Миллионы детей поднимались на ноги, не имея родителей, не имея угла, не зная ни комфорта, ни стабильного куска хлеба, ни чьей-то заботы. Школа указывала им идти вслед за взрослыми. Однако иного существенного влияния дети не испытывали. Их богатством было неосознанное свободное пребывание в доставшемся им мире. В то же время в детской среде не существовало тогда столь массовой и разнузданной преступности, как позже. Всё вместе взятое, кажется, и послужило становлению того нового человека, который уже мог позволить себе не согласиться с окружавшей задрёманностью, с фальшью, с показухой.
Нынешним старшим поколением, видимо, ещё не забыты весьма частые эпизоды, в которых узнавались выплески бродившей и нараставшей народной интеллектуальной мощи. В каком-нибудь клубе в фойе или на его крыльце, отступая от официальных затей учреждения, экспромтом давали открытые бесплатные концерты местные молодые музыканты-любители. Трубачи, флейтисты, баянисты, скрипачи, барабанщики. Сообща или сольно игрались моментальные импровизации, и порой они собирали внушительную публику. Много импровизировали клубные и ресторанные духовые оркестры.

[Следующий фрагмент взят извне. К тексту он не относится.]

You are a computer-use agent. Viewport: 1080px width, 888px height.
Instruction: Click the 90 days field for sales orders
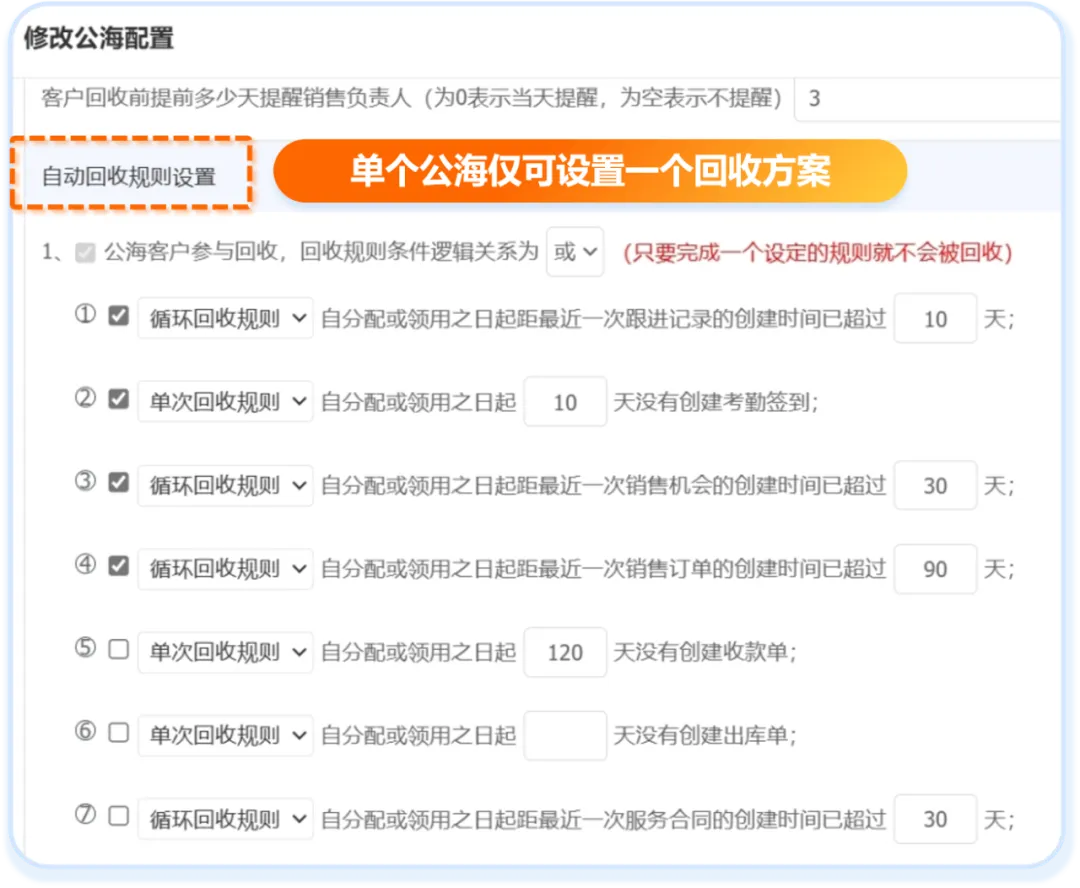(x=935, y=569)
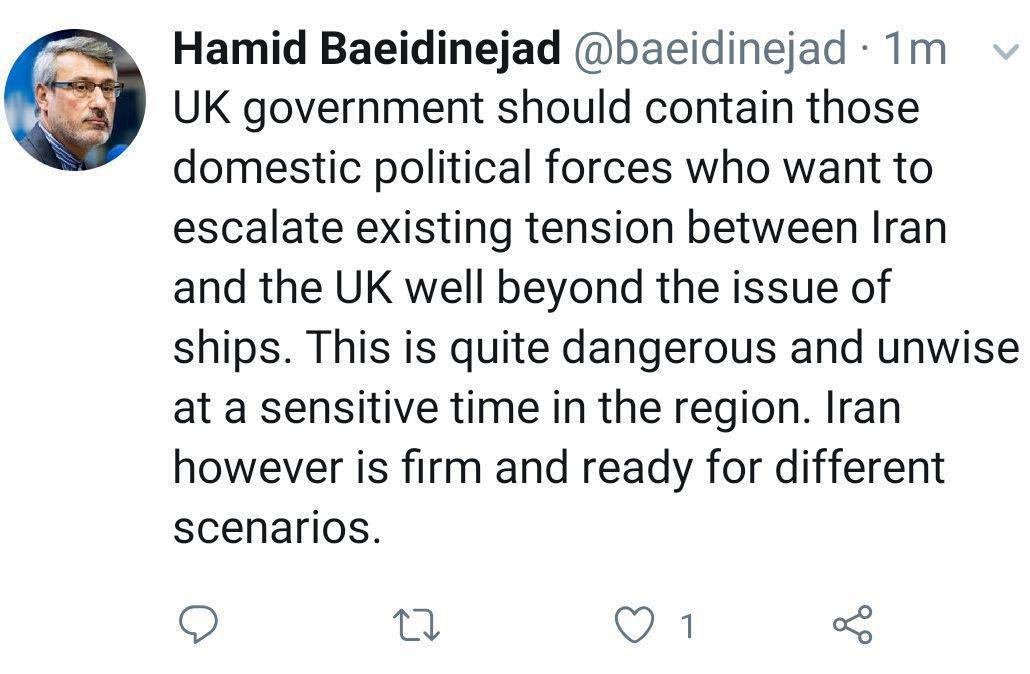
Task: Click the line starting "UK government should"
Action: [x=545, y=109]
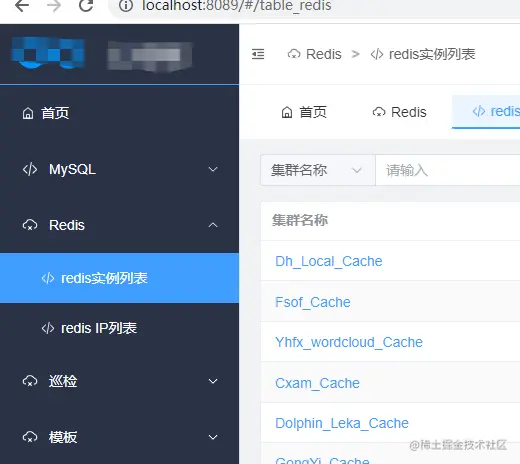This screenshot has width=520, height=464.
Task: Click the home icon beside 首页 in the sidebar
Action: tap(28, 113)
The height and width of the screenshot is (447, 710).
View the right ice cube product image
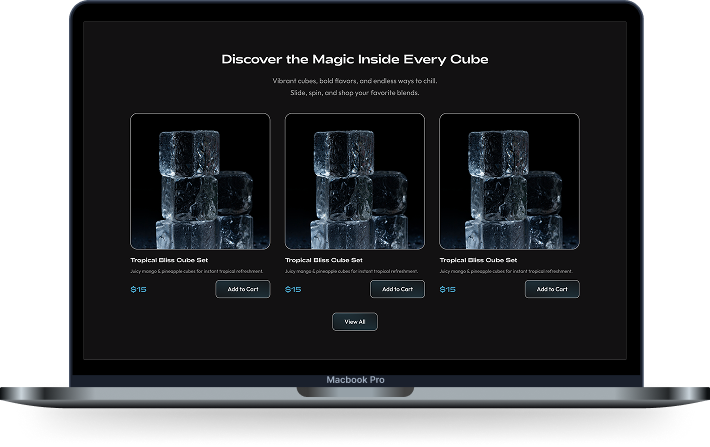(x=509, y=182)
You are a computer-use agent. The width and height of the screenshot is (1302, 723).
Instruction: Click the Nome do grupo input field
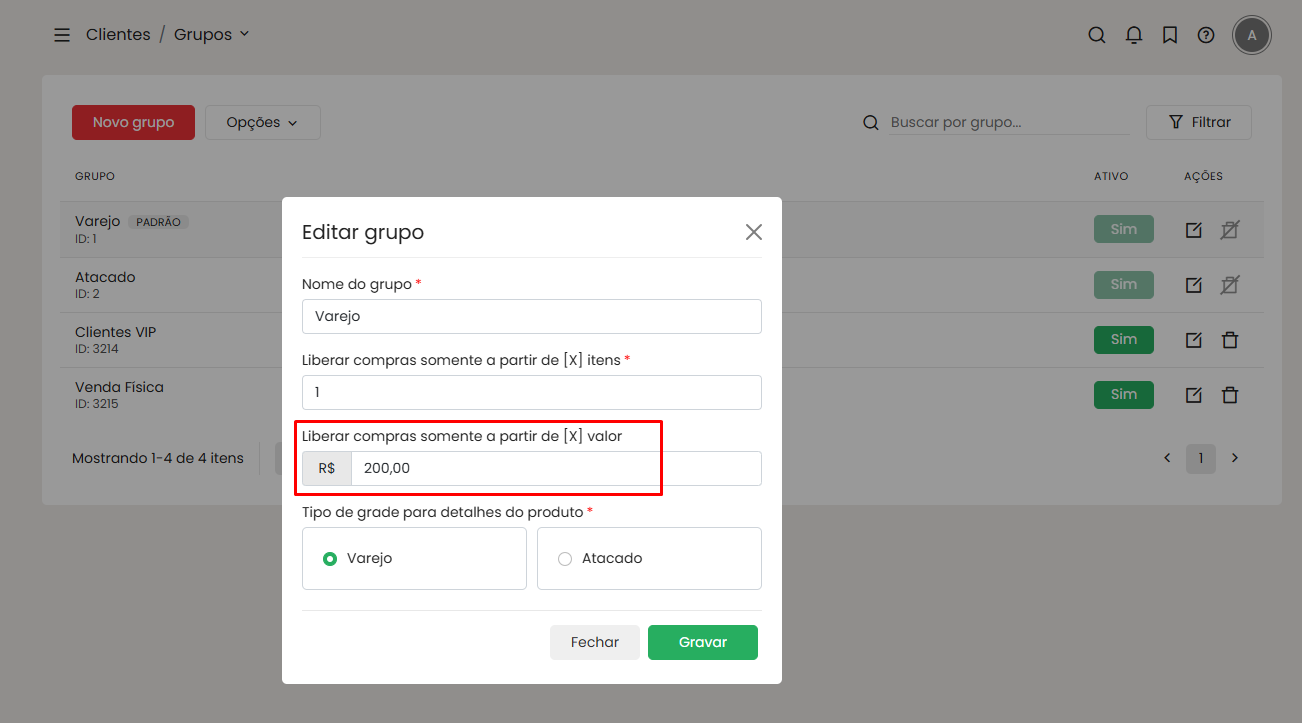531,316
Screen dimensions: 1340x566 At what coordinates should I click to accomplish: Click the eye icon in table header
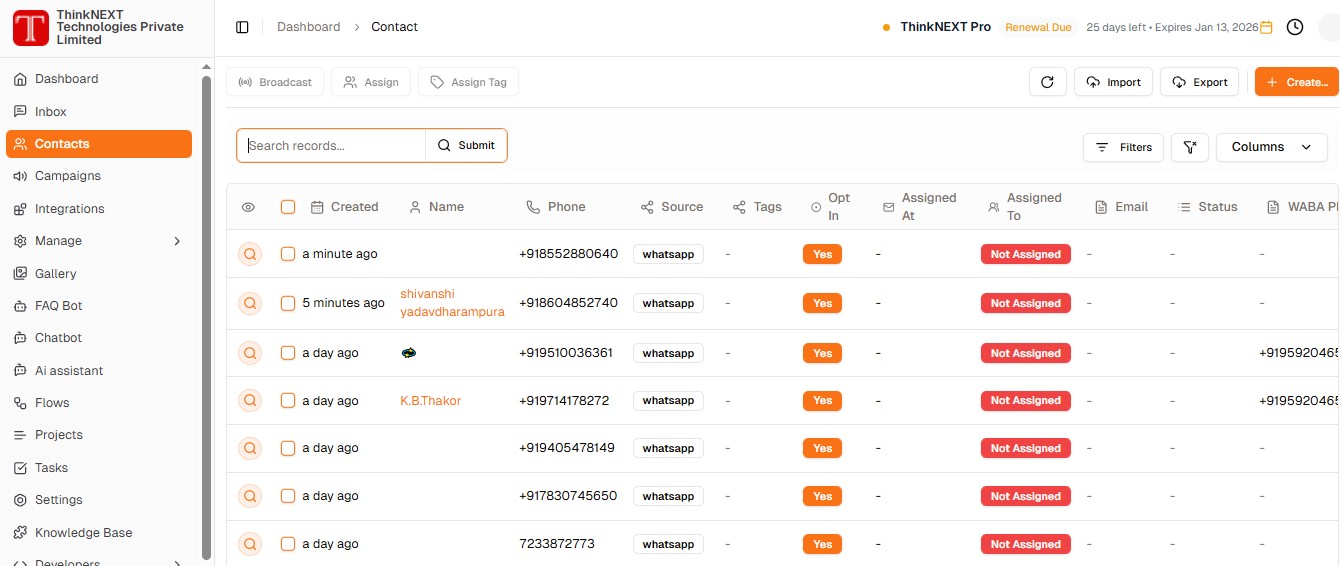click(248, 207)
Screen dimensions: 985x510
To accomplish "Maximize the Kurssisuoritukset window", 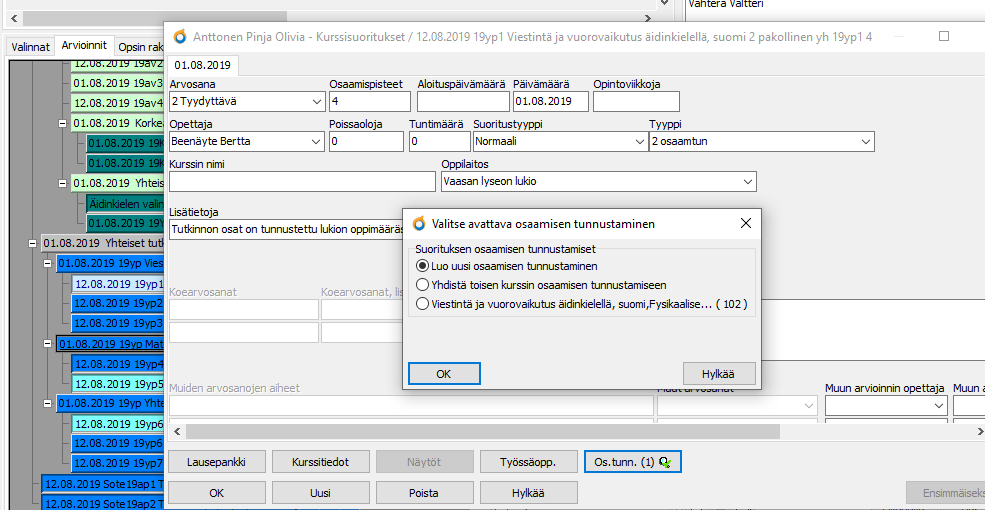I will pyautogui.click(x=944, y=36).
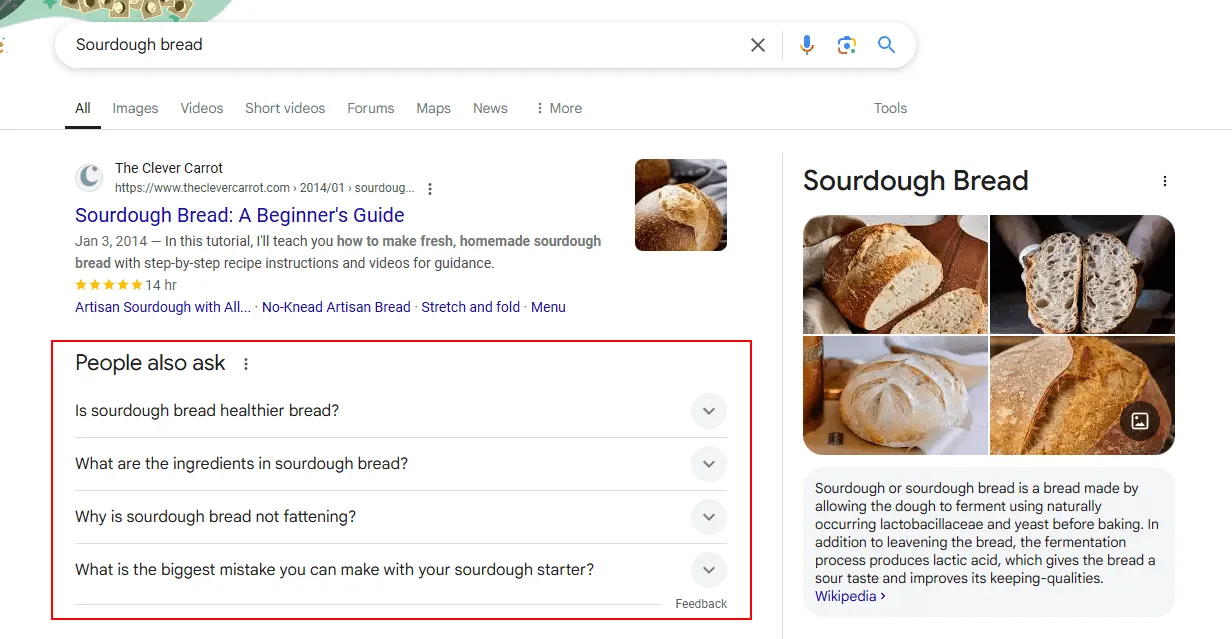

Свежая музыка притягивала тем, что в ней лучше всего укладывалось чувственное, не увязанное ни с какими установками, запретами или даже традициями. С музыкой активно смыкалось пение. Во дворах оттачивали свой стиль энтузиасты, сочинявшие песни и исполнявшие их под аккомпанемент гитары. Там же, как и в учреждениях культуры и в местах развлечений, шло становление вокально-инструментальных ансамблей. Картину этого, набиравшего силу, всеобщего безостановочного фестиваля новой низовой музыкальной культуры дополнили поклонники высокой поэзии. Те, кто умел сочинять стихи, восхотели ознакомить с ними всех желающих.
Улицы, открытые площадки, постаменты, входы в метро, в театры, даже в госучреждения и на предприятия – всё превращалось в арену для декламаций. В порядке вещей было услышать там стихи и целые поэмы, посвящённые, скажем, голой лунянке, и воспринималось это уже отнюдь не как самая крайняя вольность. Признаком появления свежих ветров становились турниры интеллектуалов широкого гуманитарного профиля. Они в большинстве также были открытыми. Соперники одолевали друг друга энциклопедическими знаниями, почерпнутыми из книг, доступных для чтения, а также из соответствующих фильмов, спектаклей, радиопередач, сообщений прессы. Когда эта глыбистая масса новоиспечённой духовности начала закрепляться на внутренних сценах, в студиях, в аудиториях, в редакциях, то стало ясно, что у неё достанет решимости оттуда уже не уходить ни при каких обстоятельствах. В полный голос заявили о себе поэты и песенники на вечерах в московском «политехе» и на других известных площадках. Тогда же страну потрясли откровенные и близкие всем песни Высоцкого.